:: Work instruction ::
Any picture among the records should be left out, please; retype the rest exactly.
***** Extracted data
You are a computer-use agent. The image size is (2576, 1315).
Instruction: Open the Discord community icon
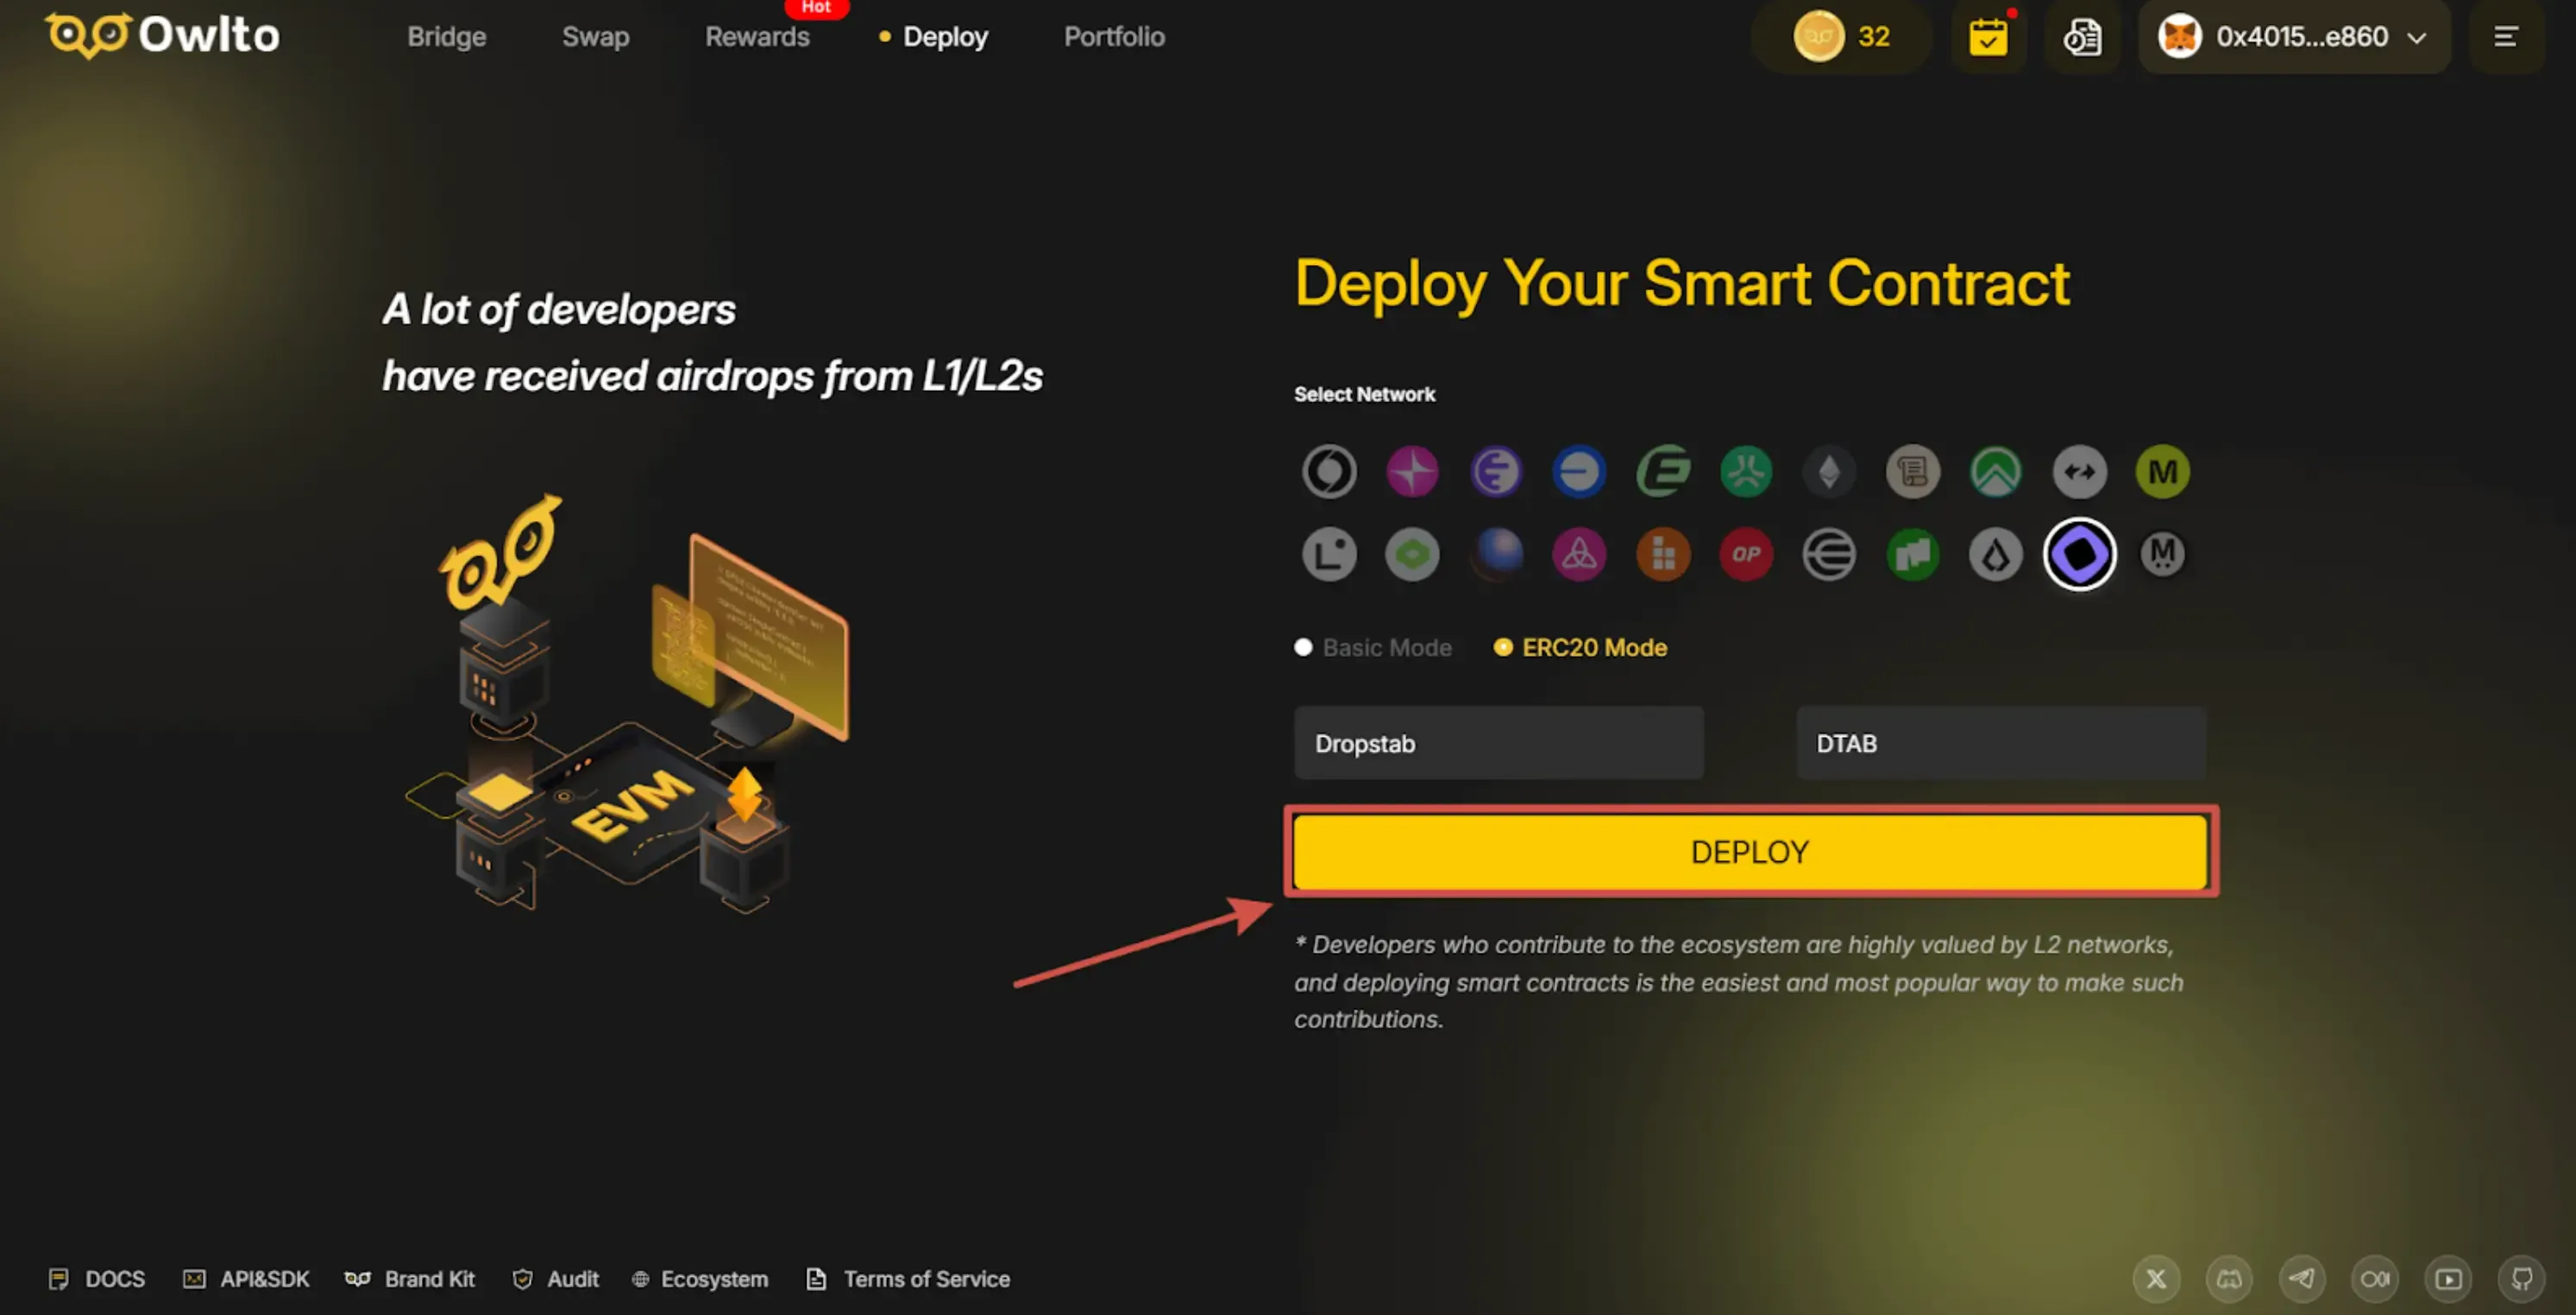[2229, 1278]
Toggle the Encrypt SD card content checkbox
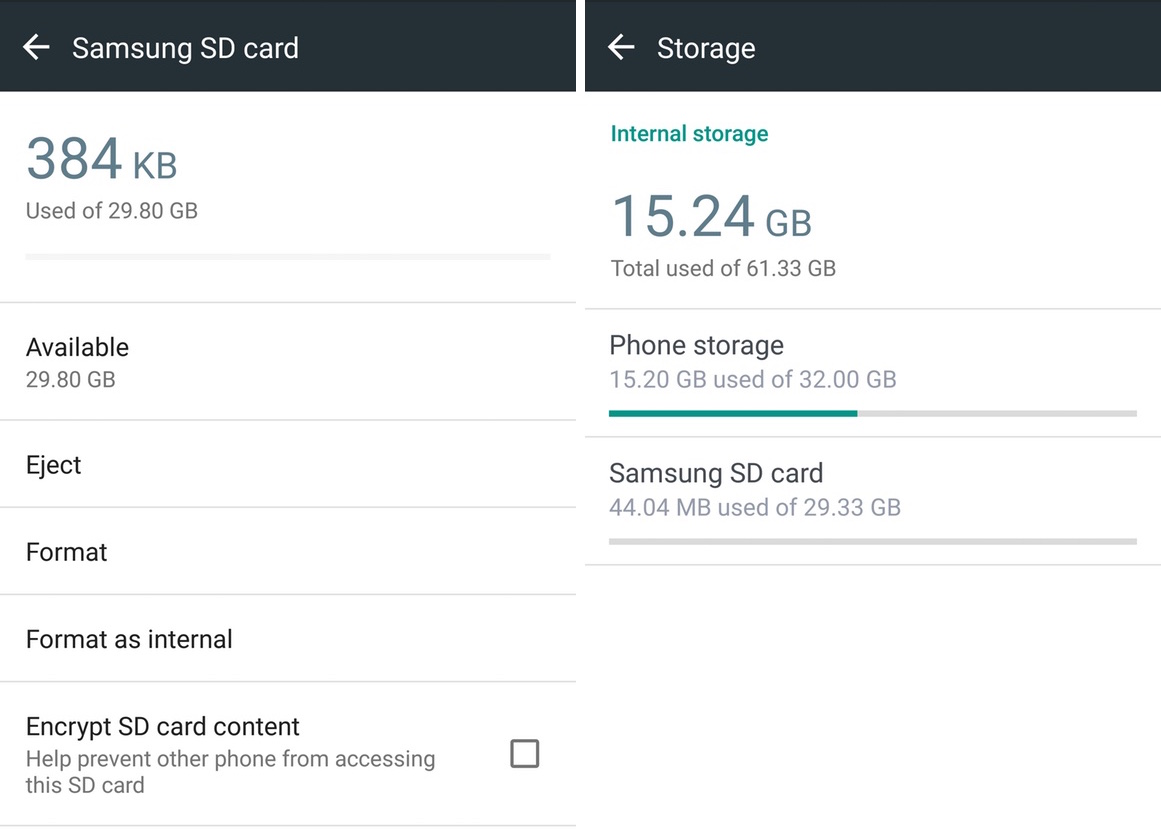Screen dimensions: 1161x830 [x=524, y=753]
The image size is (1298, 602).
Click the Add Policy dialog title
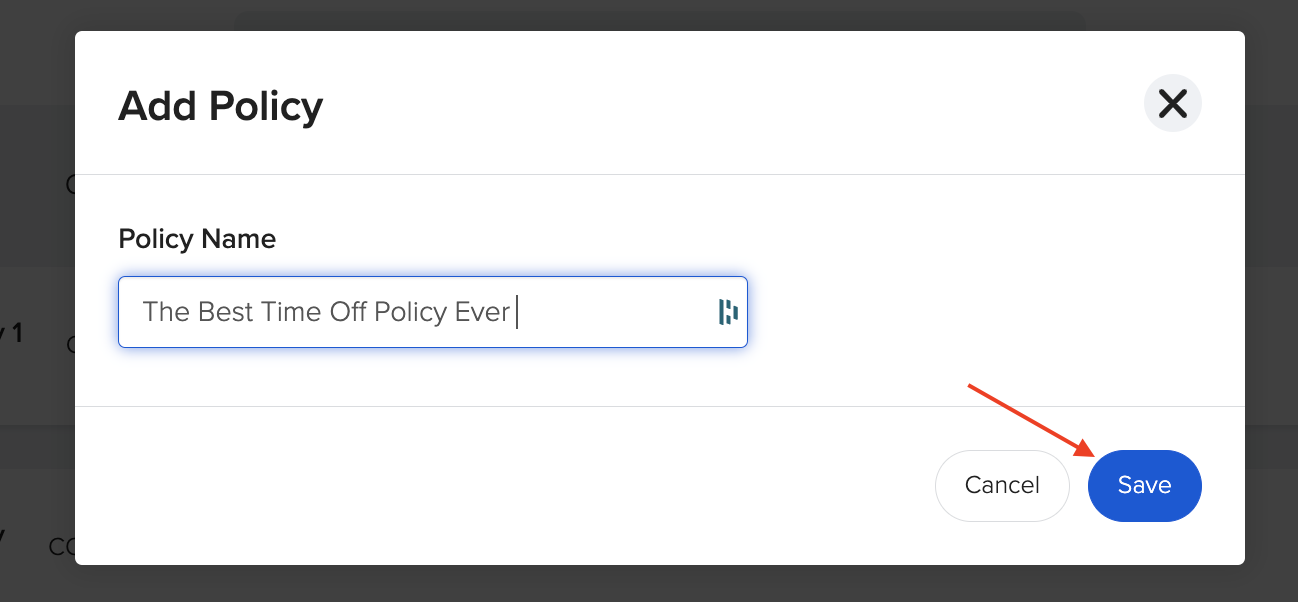(220, 105)
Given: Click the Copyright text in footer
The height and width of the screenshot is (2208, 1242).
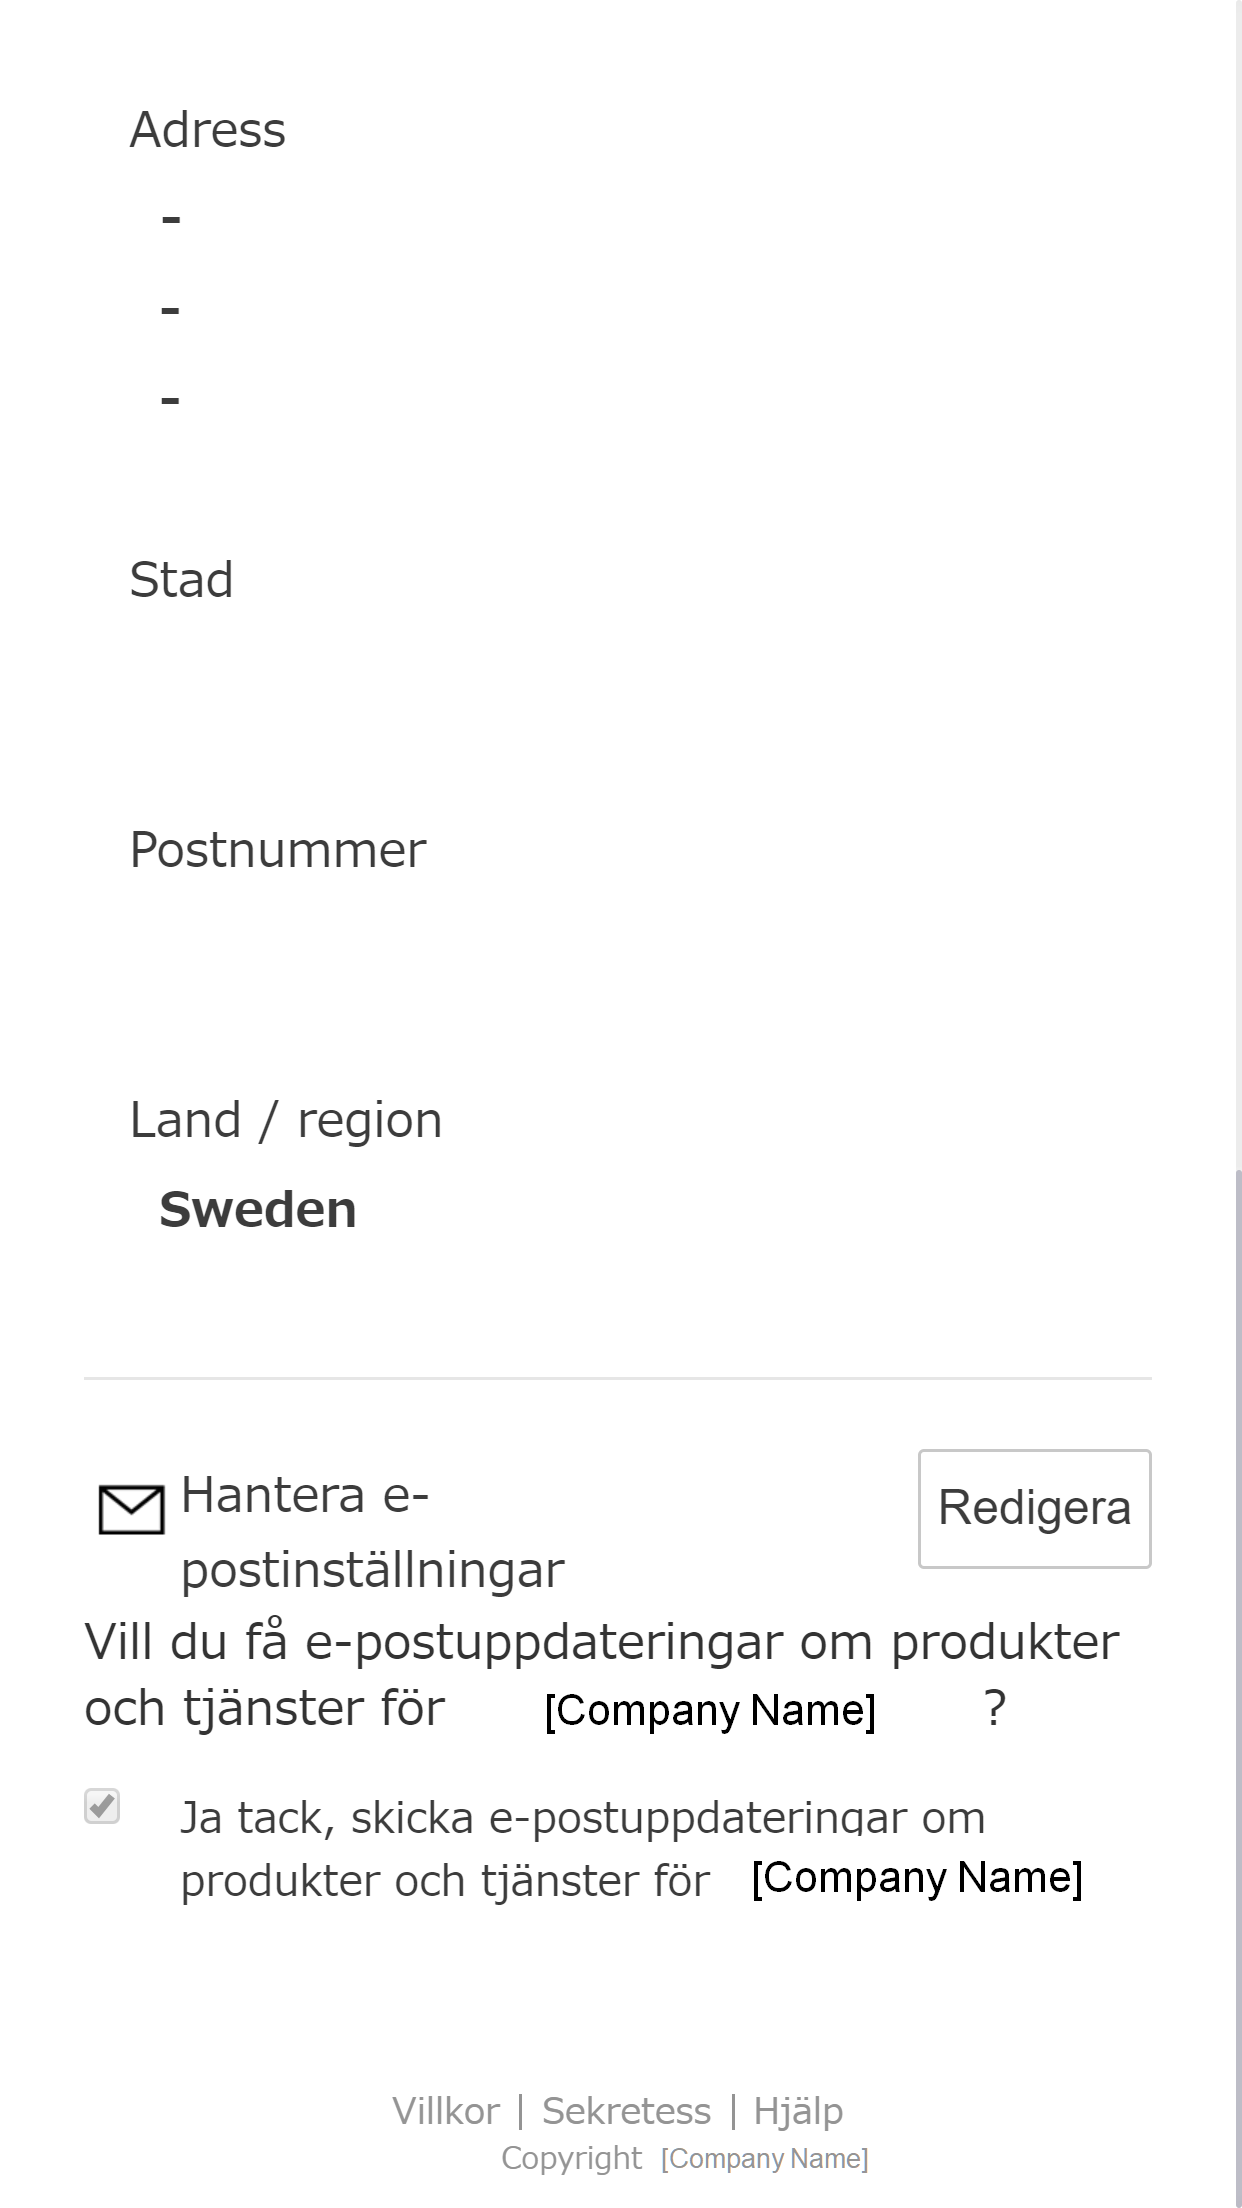Looking at the screenshot, I should tap(571, 2158).
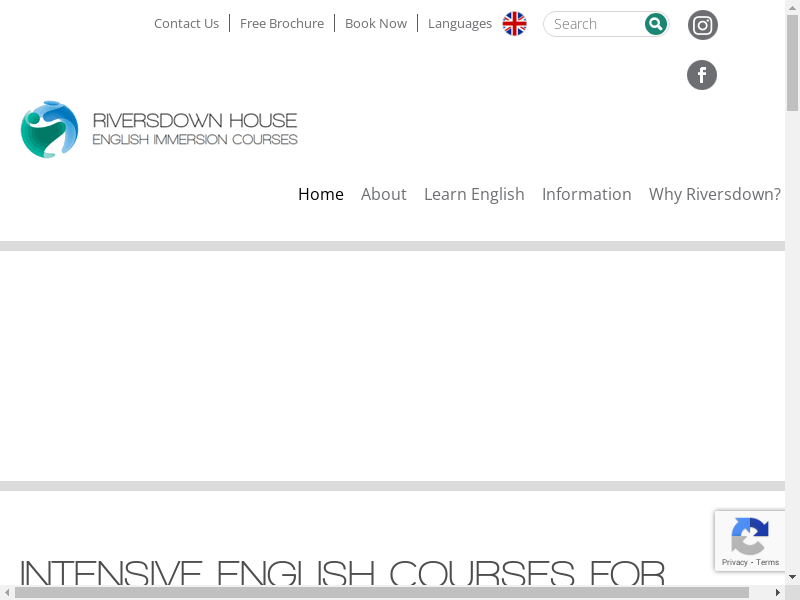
**********
:: Solution for this exercise ::
You are a computer-use agent. The image size is (2576, 1315).
Instruction: Open the Discord community icon
[2229, 1278]
Toggle the Encrypt SD card content checkbox
Screen dimensions: 1161x830 [x=524, y=753]
The image size is (1298, 602).
Click the Add Policy dialog title
(220, 105)
Given: Click the Copyright text in footer
The height and width of the screenshot is (2208, 1242).
Looking at the screenshot, I should tap(571, 2158).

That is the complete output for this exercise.